Fragmento del texto:
━━━━━━
La buena y la mala discusión

El dominio del lenguaje es imprescindible para poder expresar nuestros pensamientos correctamente, en especial los que se refieren a cuestiones abstractas o emocionales; pero el lenguaje no tiene solamente una función de comunicación de información, también es la herramienta de interacción del ser humano por excelencia. Para ser eficaces en este aspecto es necesario dominar también la argumentación.

Discutir con otra u otras personas es algo que hacemos frecuentemente. Lo hacemos simplemente por placer, para resolver un conflicto, para convencer de algo al otro, para encontrar la solución a un problema, para tomar decisiones conjuntas, y un largo etcétera. Lo hacemos con amigos, enemigos y extraños, en casa, en el trabajo. La discusión es fundamental en el mundo de la ciencia, en el sistema judicial y en la política. Por todo ello, se podría medir nuestro grado de competencia para movernos en la sociedad por el grado en el que dominemos el arte de la argumentación. Las personas que no desarrollan su lenguaje ni su capacidad para razonar y argumentar dependen de que otros hablen por ellos para defenderlos o simplemente para expresar sus opiniones y preferencias; por lo tanto, el lenguaje y la argumentación son también pilares fundamentales de la libertad y la autonomía personal.
━━━━━━
Datos proporcionados:
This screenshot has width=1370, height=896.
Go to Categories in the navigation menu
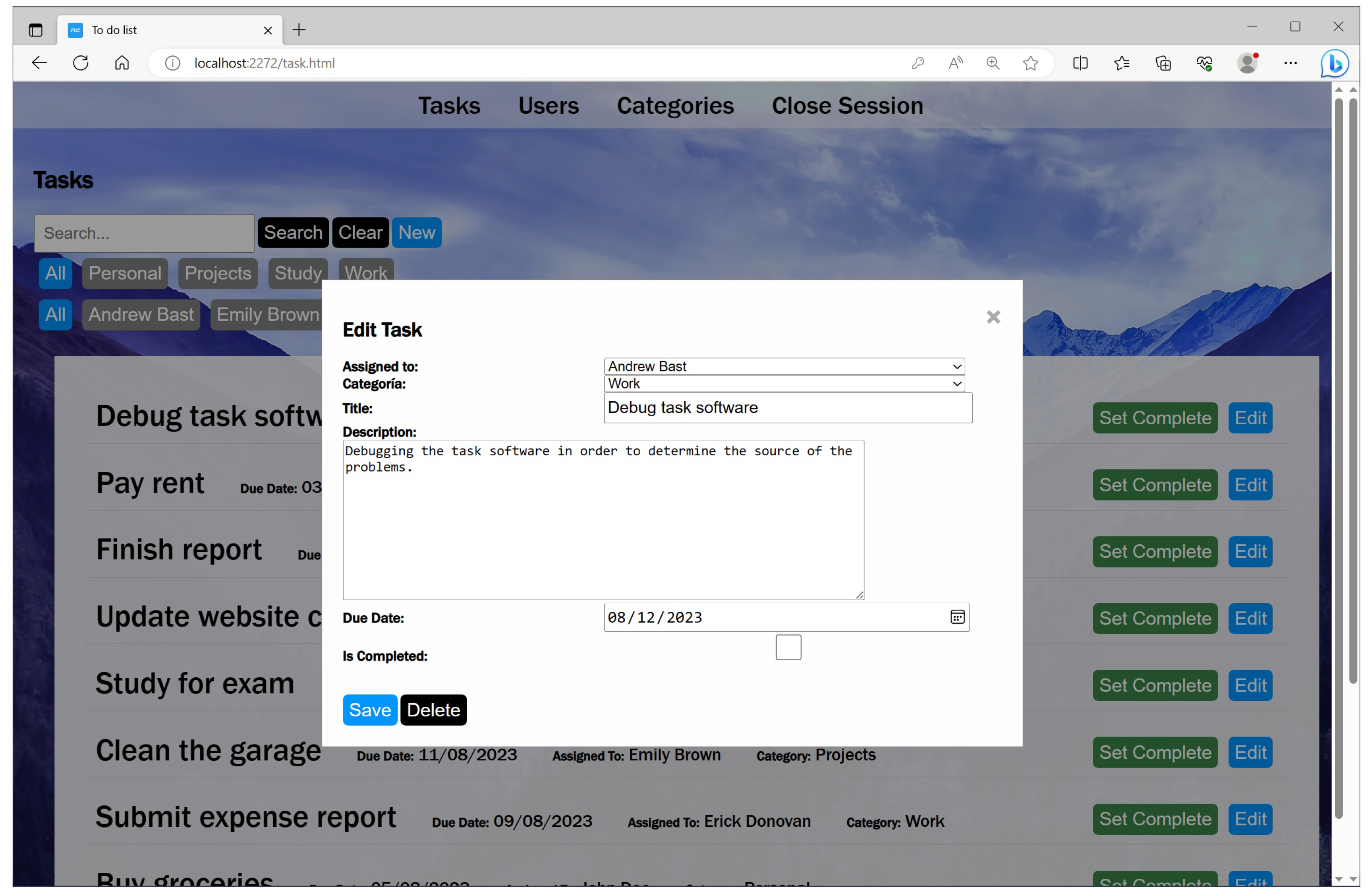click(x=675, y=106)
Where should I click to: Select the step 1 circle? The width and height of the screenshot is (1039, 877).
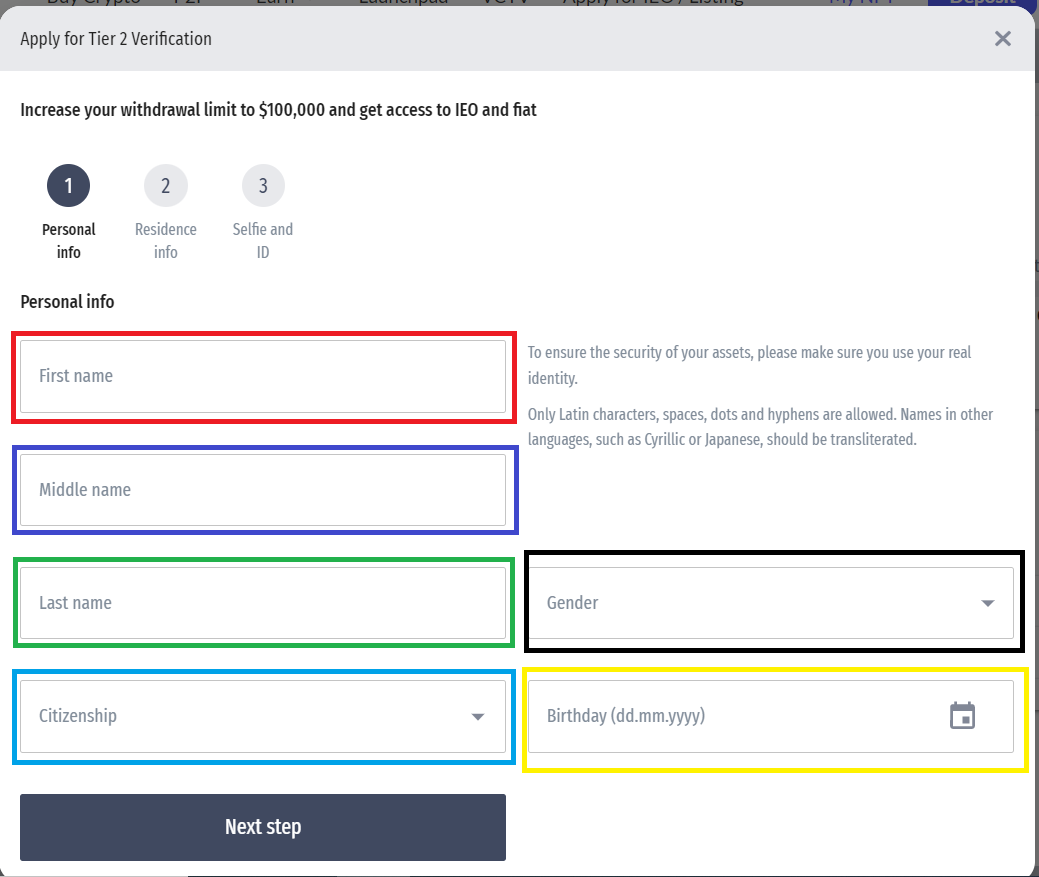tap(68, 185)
━━━━━━
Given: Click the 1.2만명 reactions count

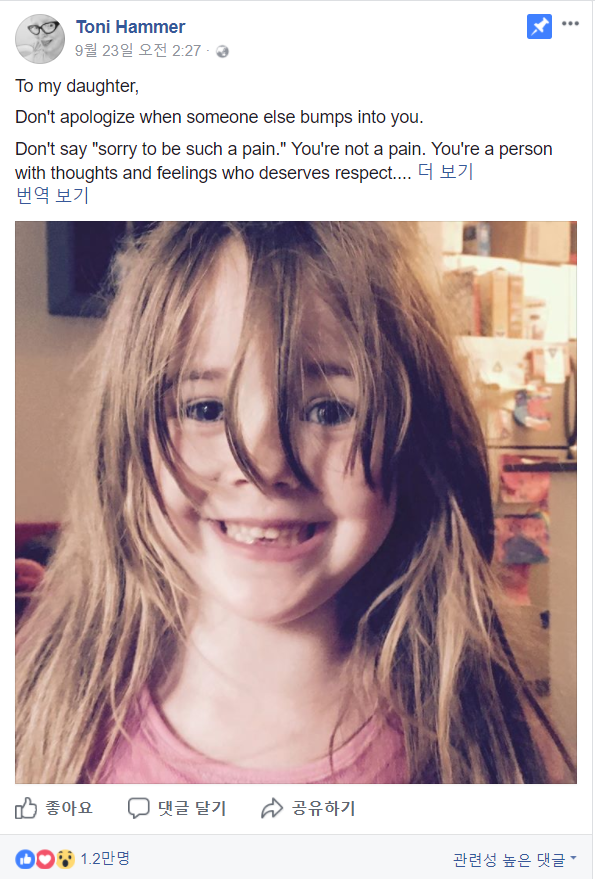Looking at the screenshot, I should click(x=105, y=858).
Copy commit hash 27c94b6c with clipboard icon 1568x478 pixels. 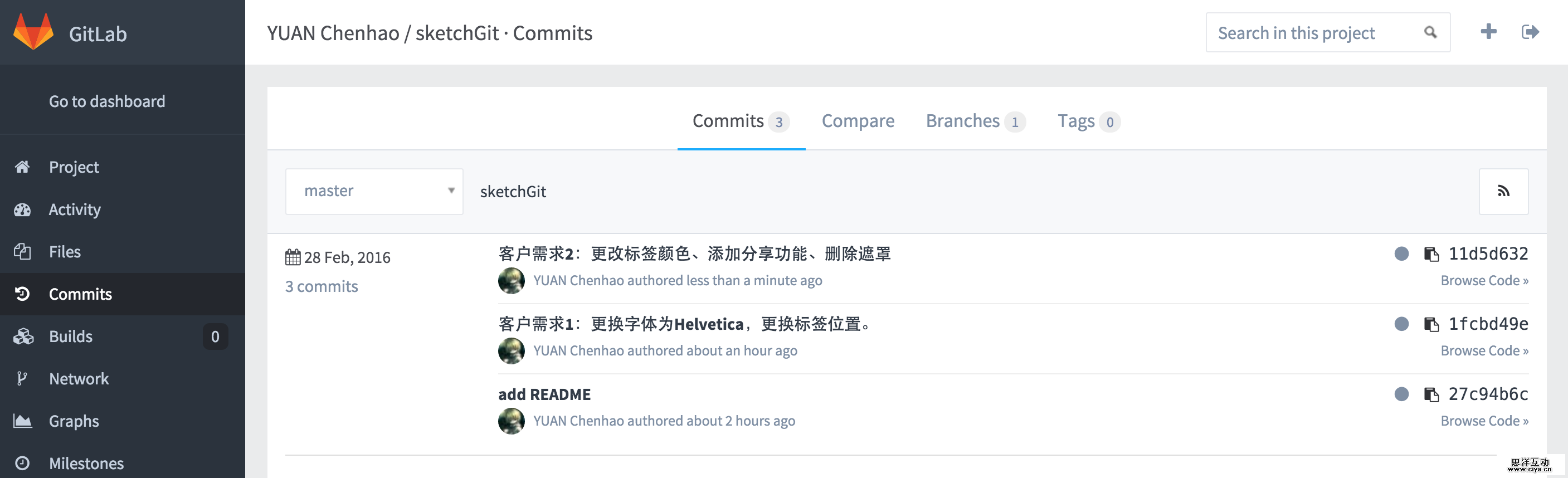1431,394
━━━━━━
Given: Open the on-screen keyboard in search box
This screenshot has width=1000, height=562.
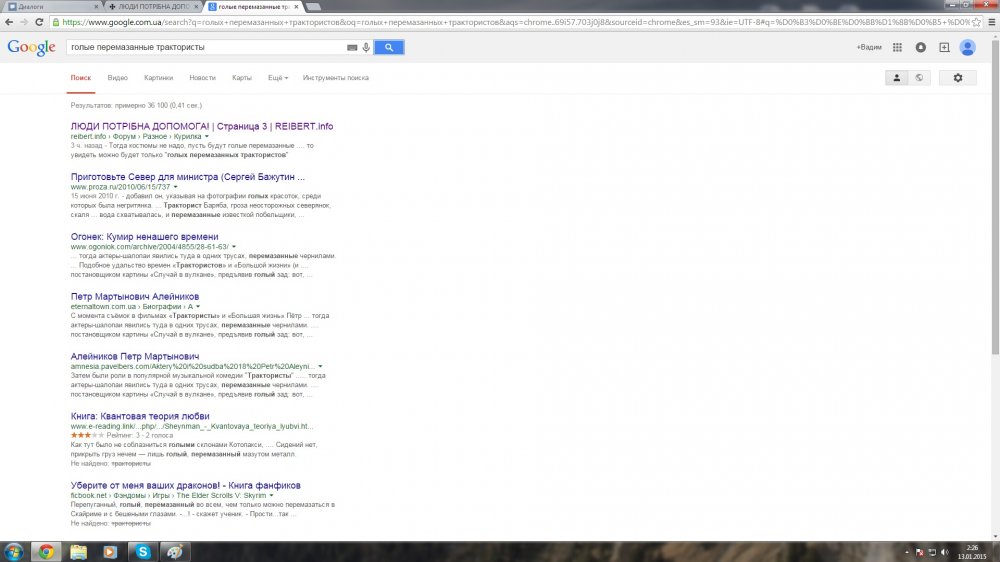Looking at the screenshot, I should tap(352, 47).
━━━━━━
Tareas y ejercicios:
A) Según el texto sobre la buena y la mala discusión, ¿en qué tres ámbitos resulta fundamental la discusión?
B) Prosiga el texto sobre la buena y la mala discusión a partir de su última oración.

Resultados de ejercicios:
A) En el mundo de la ciencia, en el sistema judicial y en la política.

B)
En un sistema democrático, la capacidad para argumentar y discutir correctamente y con habilidad es, por tanto, la base de una ciudadanía libre, responsable y con autoridad. En una de sus formas más degeneradas, la democracia consiste en una élite que discute los problemas y un pueblo sencillo e ignorante cuyo papel se limita al de pedir; pero no olvidemos que el pilar básico de una buena democracia es la soberanía popular. Soberanía es un término relacionado íntimamente con el de autoridad, con la autoridad máxima. Para las personas que no hacen distinción entre los conceptos de autoridad y poder, que no son pocas, esto puede querer decir simplemente que el pueblo es el que manda y que se debe acatar su voluntad independientemente de la calidad que le otorguemos. Esta es la base de todos los intentos de dictadura populista que han sido y serán; primero se convierte a un pueblo ignorante en dictador, y luego el o los representantes del mismo asumen el poder en su nombre, debido precisamente a esta ignorancia. Pero si separamos los conceptos de autoridad y poder, haciendo corresponder la primera con ideas como sabiduría o experiencia, y el segundo con capacidad de acción y competencia, podemos asignar claramente el poder a las instituciones, y reservar la autoridad para la ciudadanía, que controla y dirige con ella las acciones del poder en la buena dirección.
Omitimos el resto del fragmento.